The Story of Progress (and Education)

What is an aardvark? When was the moon landing? Where is Mount Vesuvius? When I was a child, I would look for answers to these questions in the World Book Encyclopedia. Complete with red leather binding and gold leaf, it was one of my family’s prized possessions. I would pull the appropriate volume off the shelf, flip through the pages in hopes that there was an entry, and read through it looking for the tidbit of information that I needed.

By the standards of the 80s and 90s, that World Book Encyclopedia was a wonderful resource, but in today’s world of Google, Siri, Wikipe­dia, and the host of other tools clamoring to provide you with instant answers, well… my trusty World Book falls pitifully short.

This new world of technology-aided omniscience is so pervasive that it has completely changed our expectations around what is and isn’t reasonable. We’re past the point of awe or wonder, and even past the point of really appreciating our pocket-sized oracles. Now we just expect it, and even a second of buffering delay, or the occasional ques­tion that stumps Siri, leads to bemusement and annoyance.

This, my friend, is the story of progress.

The Story of Progress, from "Amazing!" to "Are You Freaking Kidding Me?!"

It begins with a change that allows us to accomplish what previ­ously was relegated to fantasy or science fiction. Think of the Wright Brothers proving that powered human flight was possible in 1903, Neil Armstrong landing on the moon in 1969, or the sequencing of the human genome at the start of the current century.

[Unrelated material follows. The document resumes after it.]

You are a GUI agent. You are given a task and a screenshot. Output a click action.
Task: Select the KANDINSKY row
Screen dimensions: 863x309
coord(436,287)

That sense of wonder doesn’t last long. We adapt, and soon marvel is replaced with appreciation and desire. It’s no longer impossible… it’s just the best available, and—to the extent that we can afford it, of course—we want it! This was commercial air travel around the time of the First World War, personal computing in the late 70s and early 80s, cell phones in the 90s, and electric cars over the past decade—doing double duty as great wonders of technology and convenience, and great symbols of luxury and status.

Progress continues its inexorable march forward. What was “best in class” gradually becomes the baseline of “good” service. We take it for granted as table stakes, and notice it only by its absence. Good examples include anything that we think of as a utility, like electricity, indoor plumbing, phone and cellular service, and basic Internet access. We don’t marvel at a home complete with electricity and indoor plumb­ing, but we fume when our toilets back up, or we can’t run an appliance without blowing a fuse.

Eventually, what was once new and shiny becomes old and lack­luster. These are the things that are still with us even though they really shouldn’t be, that elicit reactions of, “Really? Are you freaking kidding me?!” Whether it’s obtuse government bureaucracy, hotels that charge $15 a day for Internet access, or those motion-activated faucets in air­port bathrooms that can’t seem to tell when your hands wave in front of them… they exist only because nobody has gotten around to fixing or replacing them, and we all know it’s just a matter of time.

This is the story of progress, and also the story of education.

The Rise and Fall of Modern Education

Modern education dates as far back as the eleventh and twelfth centuries in Europe1 and the seventeenth and eighteenth centuries in North America.2 Almost everything about education has changed since those days, from the diversity of those consuming it (including men and women of all races and social strata) to the range of institutions providing it (not just the thousands of accredited universities around the world, but also K-12 education, continuing and executive education, alternative education, online courses, and more).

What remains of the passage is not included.